▸ AIM OF THE EXERCISE
What appears from the first line of the data below through the line containing "Image resolution: width=1200", both included, should be copied exactly, and nothing else.

▸ WORKING DATA
--
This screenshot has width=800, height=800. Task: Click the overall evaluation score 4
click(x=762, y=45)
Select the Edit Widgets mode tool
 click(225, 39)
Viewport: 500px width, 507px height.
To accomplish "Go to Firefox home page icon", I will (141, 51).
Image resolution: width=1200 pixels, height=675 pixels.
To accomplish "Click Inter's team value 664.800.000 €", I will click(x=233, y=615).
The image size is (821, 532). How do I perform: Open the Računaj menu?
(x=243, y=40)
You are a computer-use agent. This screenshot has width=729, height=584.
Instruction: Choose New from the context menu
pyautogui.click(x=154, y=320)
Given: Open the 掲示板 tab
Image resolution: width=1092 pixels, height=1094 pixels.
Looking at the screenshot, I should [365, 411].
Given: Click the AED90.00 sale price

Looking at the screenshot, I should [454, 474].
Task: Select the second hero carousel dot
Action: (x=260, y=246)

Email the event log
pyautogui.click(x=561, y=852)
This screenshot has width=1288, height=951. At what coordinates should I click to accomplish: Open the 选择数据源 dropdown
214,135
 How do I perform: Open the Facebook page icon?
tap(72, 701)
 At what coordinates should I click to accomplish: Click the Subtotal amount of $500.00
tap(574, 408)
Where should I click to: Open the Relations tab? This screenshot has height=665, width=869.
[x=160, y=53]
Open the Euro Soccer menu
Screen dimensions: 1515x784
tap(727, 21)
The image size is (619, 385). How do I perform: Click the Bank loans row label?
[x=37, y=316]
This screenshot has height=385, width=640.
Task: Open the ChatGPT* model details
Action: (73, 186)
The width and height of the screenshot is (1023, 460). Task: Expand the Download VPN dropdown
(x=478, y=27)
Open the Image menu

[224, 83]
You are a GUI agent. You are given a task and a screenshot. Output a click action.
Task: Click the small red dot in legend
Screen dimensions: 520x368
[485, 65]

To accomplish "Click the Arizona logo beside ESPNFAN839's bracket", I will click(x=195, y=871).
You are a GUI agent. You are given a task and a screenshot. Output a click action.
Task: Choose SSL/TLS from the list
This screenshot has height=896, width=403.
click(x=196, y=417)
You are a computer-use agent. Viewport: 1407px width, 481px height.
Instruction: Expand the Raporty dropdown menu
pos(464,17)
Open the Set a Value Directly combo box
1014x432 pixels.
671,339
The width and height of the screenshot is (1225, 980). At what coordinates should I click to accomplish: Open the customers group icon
--
▸ OUTPUT OF THE TASK
This screenshot has width=800, height=800. Task: Click the overall evaluation score 4
click(x=762, y=45)
Select the Edit Widgets mode tool
 click(225, 39)
Viewport: 500px width, 507px height.
To accomplish "Go to Firefox home page icon", I will (141, 51).
Image resolution: width=1200 pixels, height=675 pixels.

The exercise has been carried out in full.